Enfin au niveau de la chute des prix des produits de base, quoique bénéfique pour les pays africains importateurs de pétrole, entraîne une réduction majeure des exportations et des recettes publiques pour les nombreux pays de la région exportateurs de ces produits.

Même les exportateurs de pétrole qui ont économisé leurs superbénéfices en 2008 (l’Angola, le Gabon et le Nigéria ont tous utilisé un prix de référence d’environ 57 dollars le baril quand le prix du pétrole sur le marché était de 140 dollars) souffrent à l’heure actuelle du fait que leur secteur non pétrolier est à la fois très réduit et très tributaire de leurs dépenses publiques.

En ce qui concerne l’Angola, on s’attend à ce que son PIB fléchisse de 23 % en valeur nominale. Quant aux exportateurs d’autres produits de base, tels que la Zambie, la République démocratique du Congo ou l’Afrique du Sud, ils connaissent à présent un net recul de leurs recettes d’exportation et, dans certains cas, de leurs recettes budgétaires également.

Vient s’ajouter le fait que plusieurs pays africains présentaient des déséquilibres macroéconomiques non négligeables au moment où la crise financière a éclaté. En Éthiopie, le taux d’inflation était de 60 % en juillet 2008 ; au Ghana, le déficit budgétaire représentait 14 % du PIB. En Afrique du Sud, le déficit courant, qui était en grande partie financé au moyen des flux de capitaux privés, atteignait 8 % du PIB. Au bout du compte, le taux de croissance du PIB de l’Afrique s’établira ainsi aux alentours de 2,4 % en 2009, environ 2,5 points de pourcentage de moins qu’en 2008.

Un niveau de 2,4 % est certes supérieur à la croissance nulle ou négative que l’on prévoit aujourd’hui pour les États-Unis ou l’Europe, mais une chute de 2 à 3 points de pourcentage pourrait avoir des conséquences désastreuses dans le cas d’une région à faible revenu.

Jusqu’en 2008, les pays africains avaient connu, pour la première fois en 20 années, une croissance économique soutenue équivalente à celle des pays en développement pris globalement (abstraction faite de la Chine et de l’Inde). Grâce à l’application de saines politiques économiques et à la hausse des prix des produits de base, leur rythme de croissance était passé de 5,7 % en 2006 à 6,1 % en 2007 et (selon les données prévisionnelles) à 6,4 % en 2008.

La pauvreté était en recul et beaucoup d’indicateurs de développement humain s’amélioraient, à commencer par le taux de prévalence du VIH/SIDA. Mais les espoirs soulevés par cet essor de dix années sont à présent anéantis, et il pourrait s’ensuivre des troubles au niveau politique et social.
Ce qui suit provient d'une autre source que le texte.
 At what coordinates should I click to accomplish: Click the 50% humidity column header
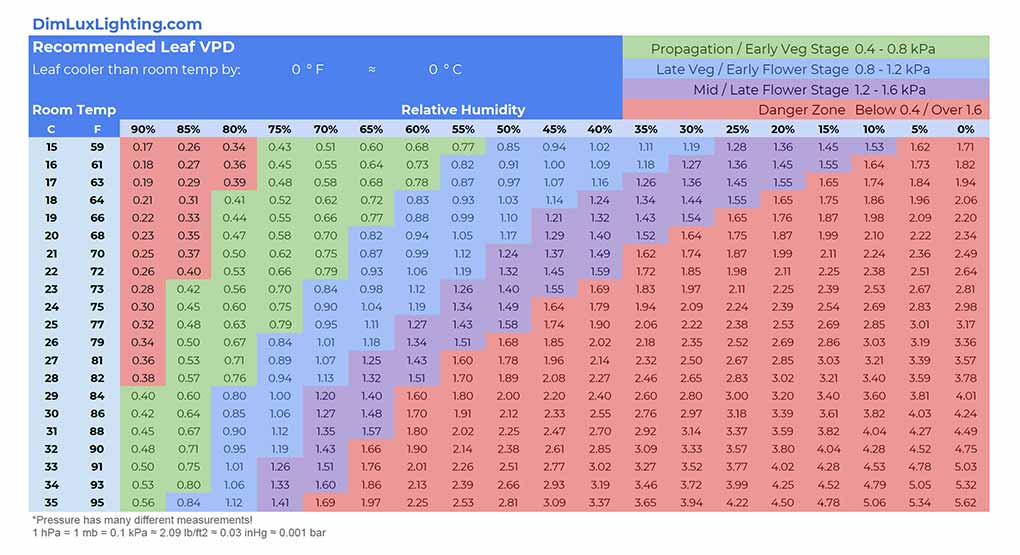(x=508, y=129)
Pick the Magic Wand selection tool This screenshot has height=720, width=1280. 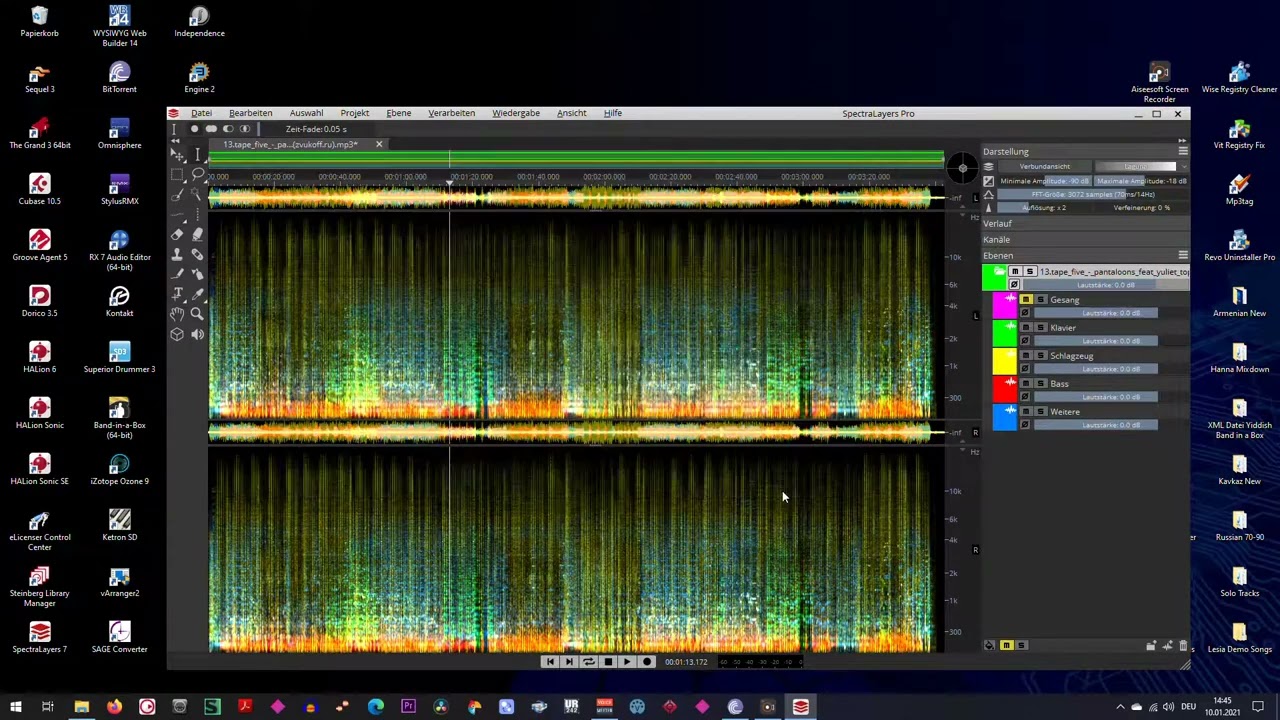coord(197,195)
Ce récent essor économique de l’Afrique tenait en partie aux réformes économiques entreprises par les dirigeants lors des dix années précédentes, mais il est à craindre que le soutien politique à la base de ces réformes s’estompe désormais.

Maintenant que la plupart des pays développés mettent en œuvre ce qui ressemble à des « réformes inverses » (nationalisations de banques, programmes de dépenses publiques générateurs de déficits croissants), il va être plus difficile de maintenir l’élan des réformes sur le continent africain.
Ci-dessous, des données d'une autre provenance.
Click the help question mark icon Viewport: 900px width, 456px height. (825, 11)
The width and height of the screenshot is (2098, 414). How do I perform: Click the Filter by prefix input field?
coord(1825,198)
La crise économique mondiale pourrait enfin aboutir à une crise humanitaire en Afrique. Si celle-ci voit sa croissance fléchir de la même façon qu’elle l’a généralement fait dans le passé, il faut s’attendre, selon nos estimations, à ce que 700 000 enfants de plus y meurent avant d’avoir atteint 1 an.

Lors de la rencontre des Gouverneurs de la Banque mondiale et du FMI à Washington pour les Réunions de printemps 2009, il sera question de l’ampleur des ressources additionnelles affectées au continent le plus pauvre du monde. Les analystes préconisent à cet effet un minimum 20 milliards de dollars.

Selon les estimations du FMI, les besoins des pays à faible revenu, en termes de balance des paiements, seront d’environ 25 milliards de dollars cette année, et à partir du moment où la majorité d’entre eux sont en Afrique, un chiffre de 20 milliards de dollars pour cette seule région semble raisonnable.

Pour ne considérer que les besoins en infrastructure de l’Afrique, ces besoins se chiffrent, selon une récente estimation, à 20 milliards de dollars également, en tenant compte du vide qui peut être comblé par une meilleure tarification et des gains d’efficacité.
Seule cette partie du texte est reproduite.